Cuando falleció Juan Pablo II nos fuimos varios sacerdotes en una furgoneta a su funeral. Tardamos cinco minutos en hacer el plan, porque no había dudas. No era para menos: a lo largo de sus muchísimos años de pontificado, habíamos recorrido miles y miles de kilómetros para encontrarnos con él en las JMJ, en la canonizaciones, en visitas apostólicas… y en tantos otros eventos, que no podíamos sino ir a despedir a este incansable peregrino que acercó el papado al mundo entero. De hecho, entra en el Guiness como la persona más vista de modo directo (no en pantalla) por el mayor número de gente, y de mayor número de nacionalidades. Esto me lo acabo de inventar, pero aunque nadie lo haya dicho, es la realidad.

Luchó especialmente por aquél deseo de San Pablo: llegar «a la unidad en la fe y en el conocimiento del Hijo de Dios». Su frase más rotunda y conocida, programática de todo un pontificado: «¡No temáis! ¡Abrid! —más todavía— ¡Abrid de par en par las puertas a Cristo! Abrid a su potestad salvadora los confines de los Estados, los sistemas económicos y los políticos, los extensos campos de la cultura, de la civilización y del desarrollo. ¡No tengáis miedo! Cristo conoce lo que hay dentro del hombre. ¡Sólo Él lo conoce!».

Puso todas las cualidades que Dios le había dado para que la fe en Cristo Jesús, Redentor del mundo, fuera proclamada en un lenguaje novedoso, positivo, atrayente, firme y a la vez arrollador por su fuerza. Su abrumadora capacidad intelectual como filósofo y teólogo; sus cualidades de cantor, poeta y dramaturgo; su insondable misticismo; su firme vocación sacerdotal; su fortaleza física y su porte; sus increíbles cualidades de relaciones públicas. Todo contribuyó a forjar un papado clave en la aplicación del Concilio Vaticano II, del que participó y al que debemos mucho por sus contribuciones de síntesis y de elaboración de un lenguaje propositivo y declarativo.

Introdujo a la Iglesia católica en el tercer milenio de la era cristiana, con el gran jubileo del año 2000 que tanta gracia de Dios hizo llover del cielo y tantas conversiones trajo. Inolvidable para todos los que participamos fue la calurosa JMJ en Tor Vergata. De regalo extra para un servidor, con motivo del jubileo, nos adelantaron la ordenación sacerdotal: mientras Juan Pablo II cerraba la Puerta Santa en el Vaticano, mis compañeros y yo recibíamos el sacerdocio en la Catedral más bonita del mundo, que es la de Madrid.
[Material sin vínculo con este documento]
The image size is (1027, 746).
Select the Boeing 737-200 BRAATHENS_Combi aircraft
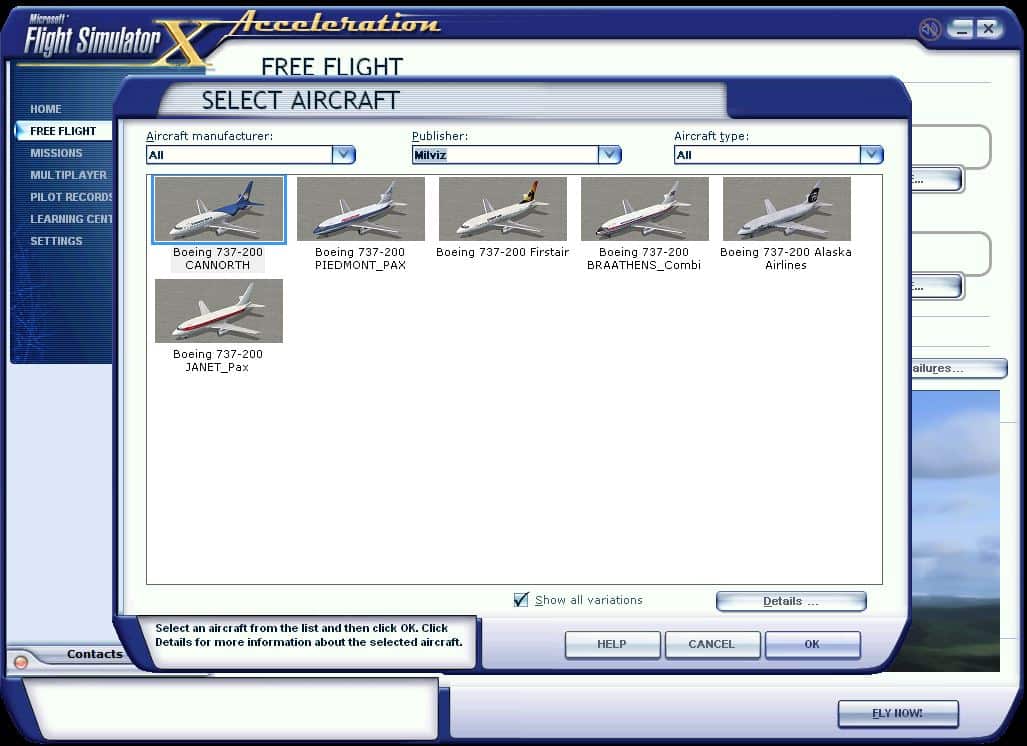point(644,209)
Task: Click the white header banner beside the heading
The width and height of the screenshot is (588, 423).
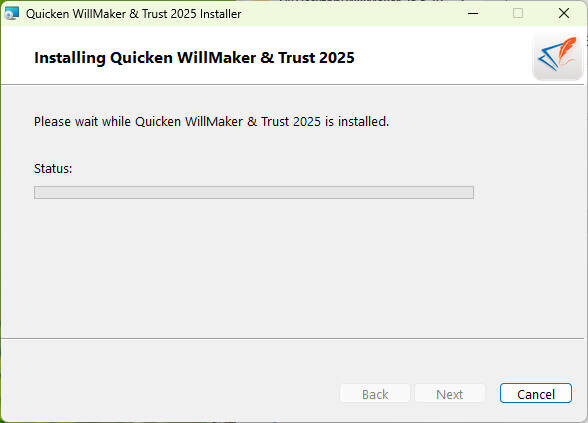Action: (x=442, y=56)
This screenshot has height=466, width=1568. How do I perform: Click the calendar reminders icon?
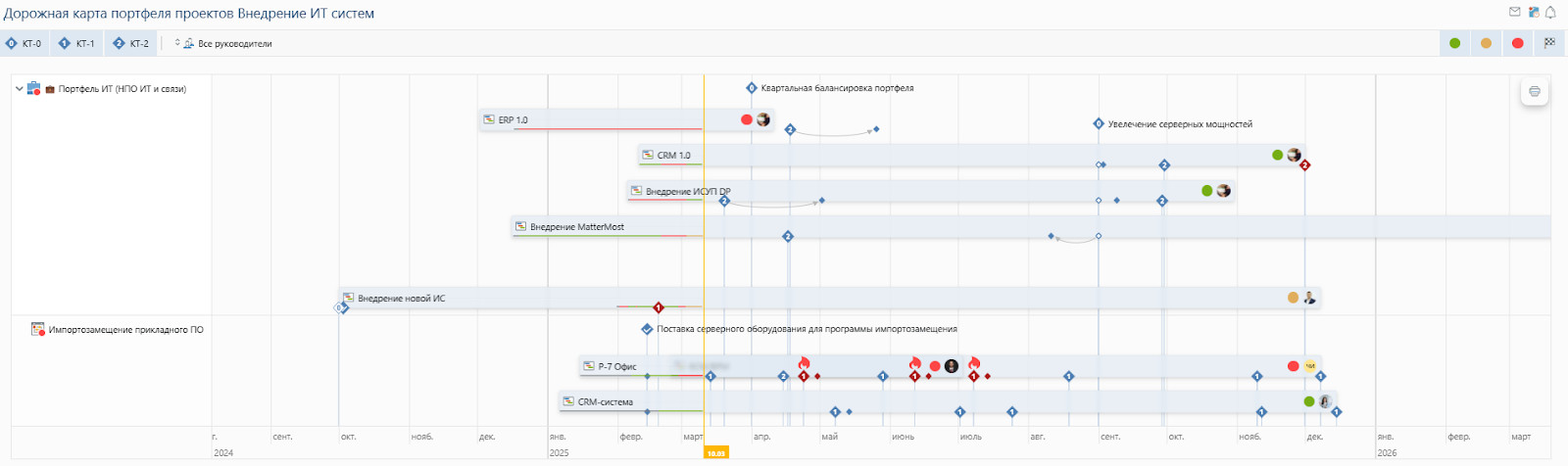[x=1533, y=13]
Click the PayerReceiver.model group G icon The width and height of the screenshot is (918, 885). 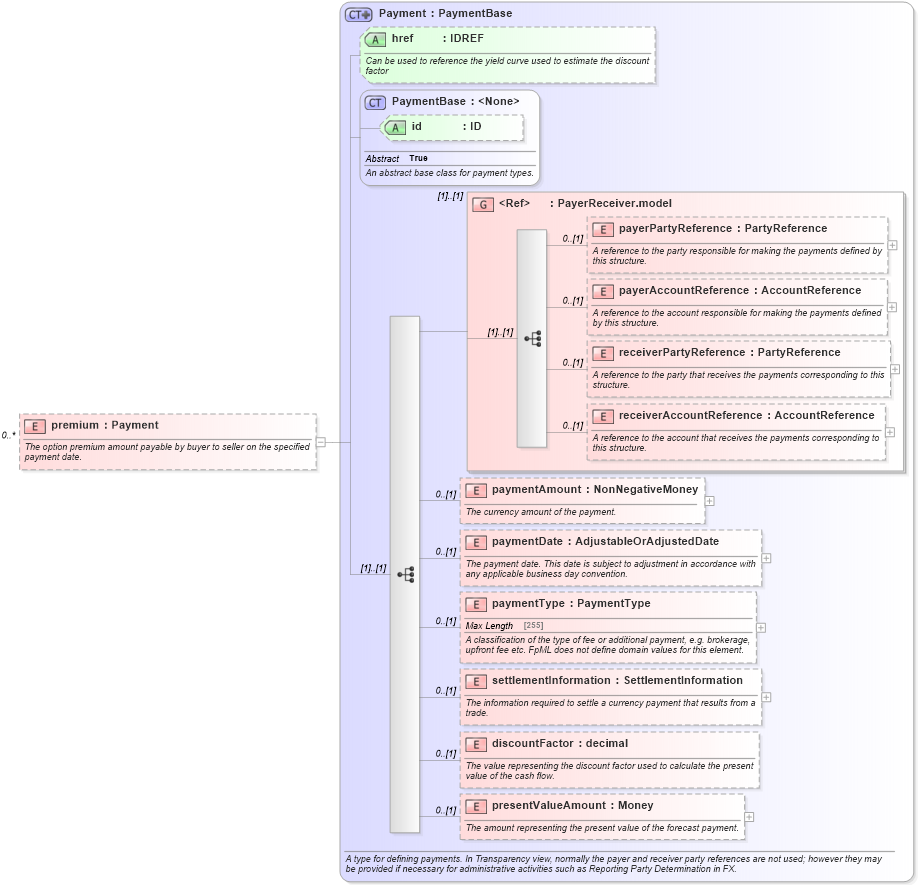click(482, 203)
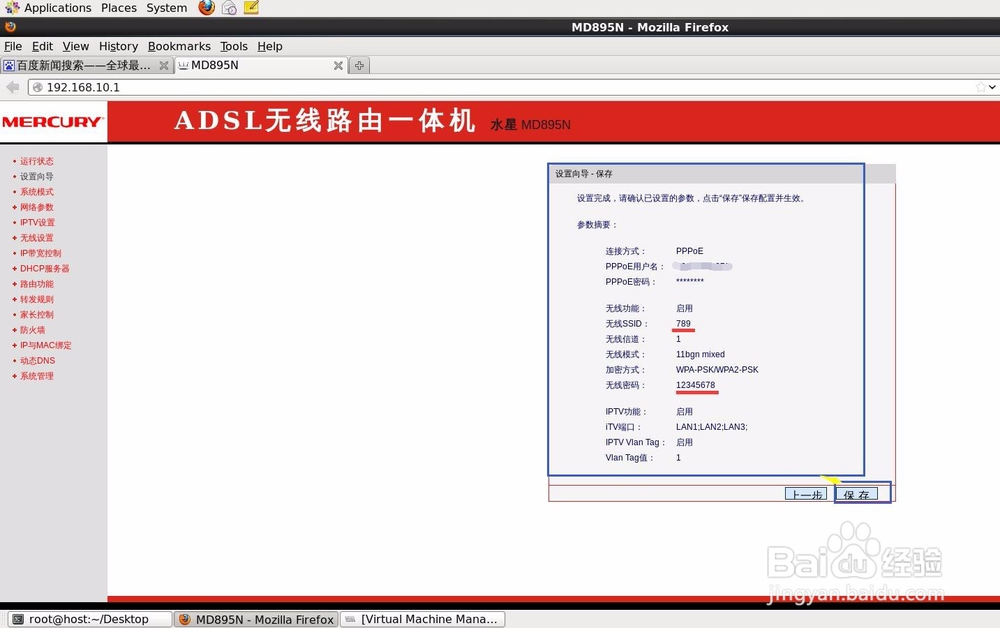Expand 网络参数 using its plus marker
The width and height of the screenshot is (1000, 628).
point(12,207)

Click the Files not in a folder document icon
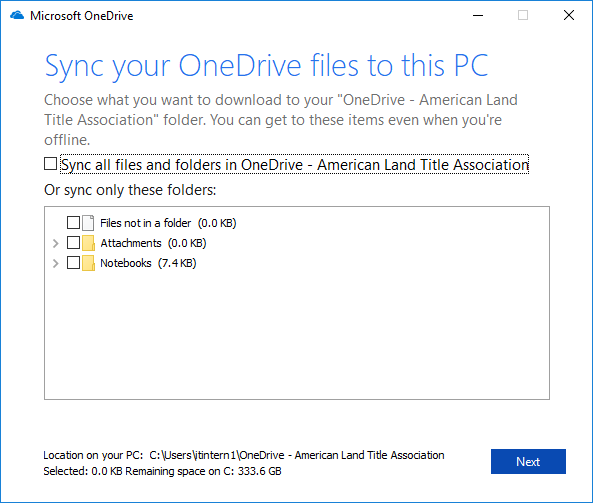tap(88, 223)
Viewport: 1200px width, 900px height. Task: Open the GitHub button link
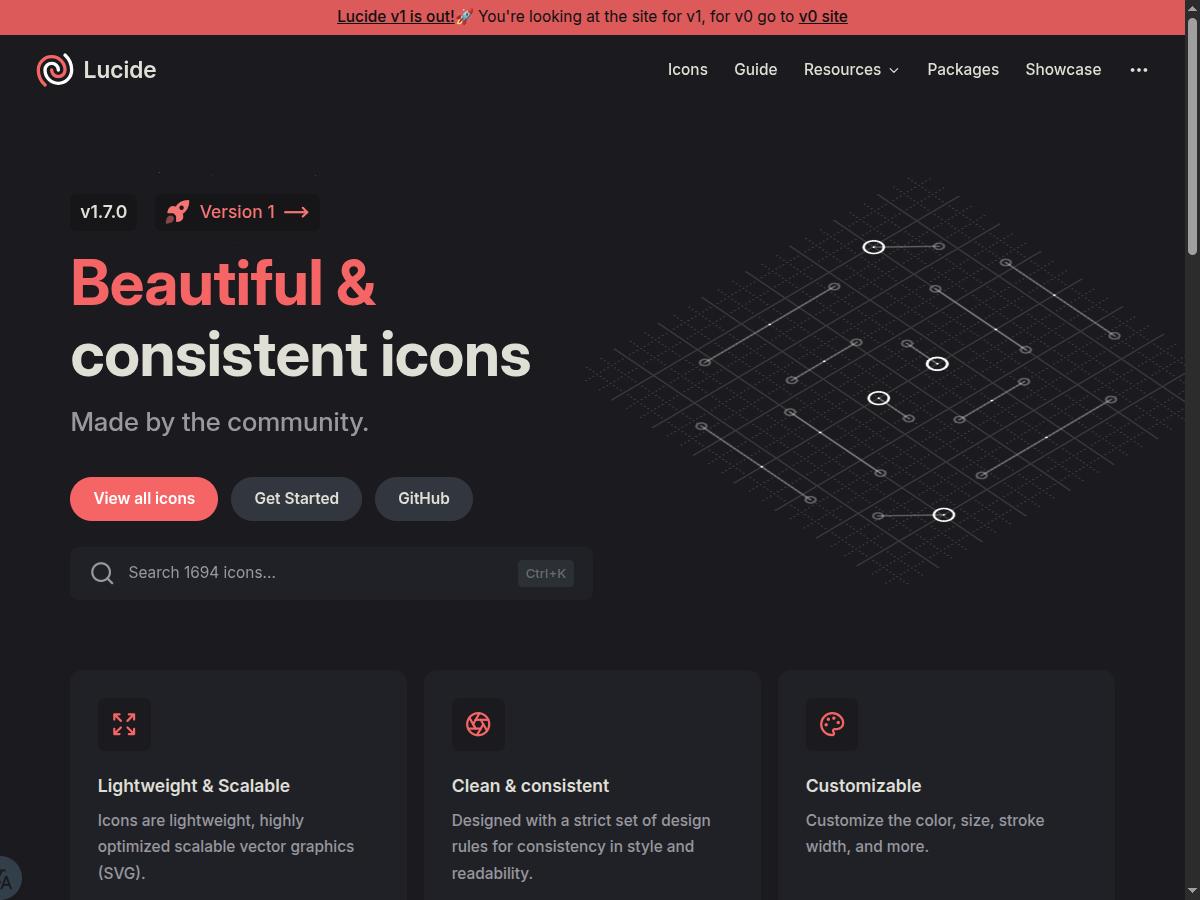pyautogui.click(x=424, y=499)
Profundizó de modo novedoso en la teología sobre el matrimonio y la familia, indicando el camino a seguir para la fecundidad en la nueva evangelización a través de la plenitud de vida que Dios comunica en la vocación esponsal, en el don de los hijos y en todo el desarrollo de la educación: ¡nada más evangelizador que el amor humano vivido según la medida del corazón de Cristo! Allí contempló el gran papa polaco la piedra filosofal que podrá sacarnos de la crisis cultural actual.

Juan Pablo II forma parte también de la historia de la humanidad porque aprovechó al máximo también su papel de Jefe de Estado, que le permitió muchos contactos que de otro modo no se podrían haber llevado a cabo. A tiempo y a destiempo, emprendió una tarea de auténtico «padre» del mundo. De hecho, en su funeral, se produjo la mayor concentración de altos mandatarios de diversas nacionalidades. Su impacto en la historia del siglo XX e inicio del XXI no pasa desapercibida.

A estas alturas, querido lector, serán más los recuerdos que estén aflorando en tu cabeza de las muchas veces que viste a este gran santo. Convierte eso en un buen rato de oración ante el Señor para darle gracias. ¡Qué privilegiado has sido!

Su ansia fue la de Cristo: que el Evangelio siga fecundando esta bendita tierra y que sigamos dando el fruto que Dios quiere.